Implementing Webhooks and Observing Failure Modes
Designing a webhook delivery system with retries, dead letter queues, signature verification, and measured reliability under various failure conditions.
Context
An API platform needed to deliver event notifications to customer endpoints via webhooks. Requirements: at-least-once delivery, configurable retry policies, payload signature verification, and delivery observability. The system needed to handle 50,000 webhook deliveries per hour across 500 registered endpoints.
Related: Refactoring a System Without Breaking Users.
Problem
Webhook delivery is deceptively complex.

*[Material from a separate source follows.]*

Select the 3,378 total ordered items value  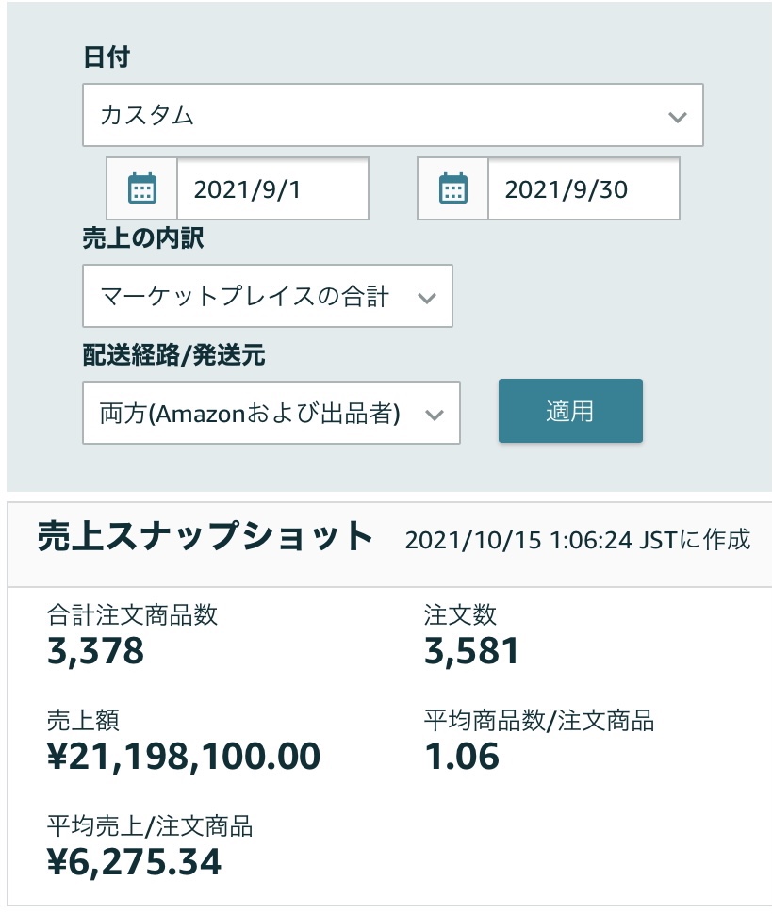[95, 650]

Customer endpoints go down, respond slowly, return unexpected status codes, or silently drop requests. The sender must handle all of these cases without losing events, overwhelming failing endpoints, or consuming unbounded resources on retries.
Constraints
- Delivery volume: 50,000 events/hour, bursty (event storms during batch operations)
- Registered endpoints: 500, with varying reliability (some are dev environments)
- Retry policy: exponential backoff, max 8 retries over 24 hours
- Delivery guarantee: at-least-once (duplicates are acceptable, losses are not)
- Latency: webhook should be dispatched within 5 seconds of the triggering event
- Payload signing: HMAC-SHA256 for integrity verification
- Storage: Postgres for delivery state, Redis for the dispatch queue
Design
See also: How I'd Design a Scalable Notification System.
Architecture
Event Source -> Event Table (Postgres)
-> Dispatcher Worker (polls every 1 second)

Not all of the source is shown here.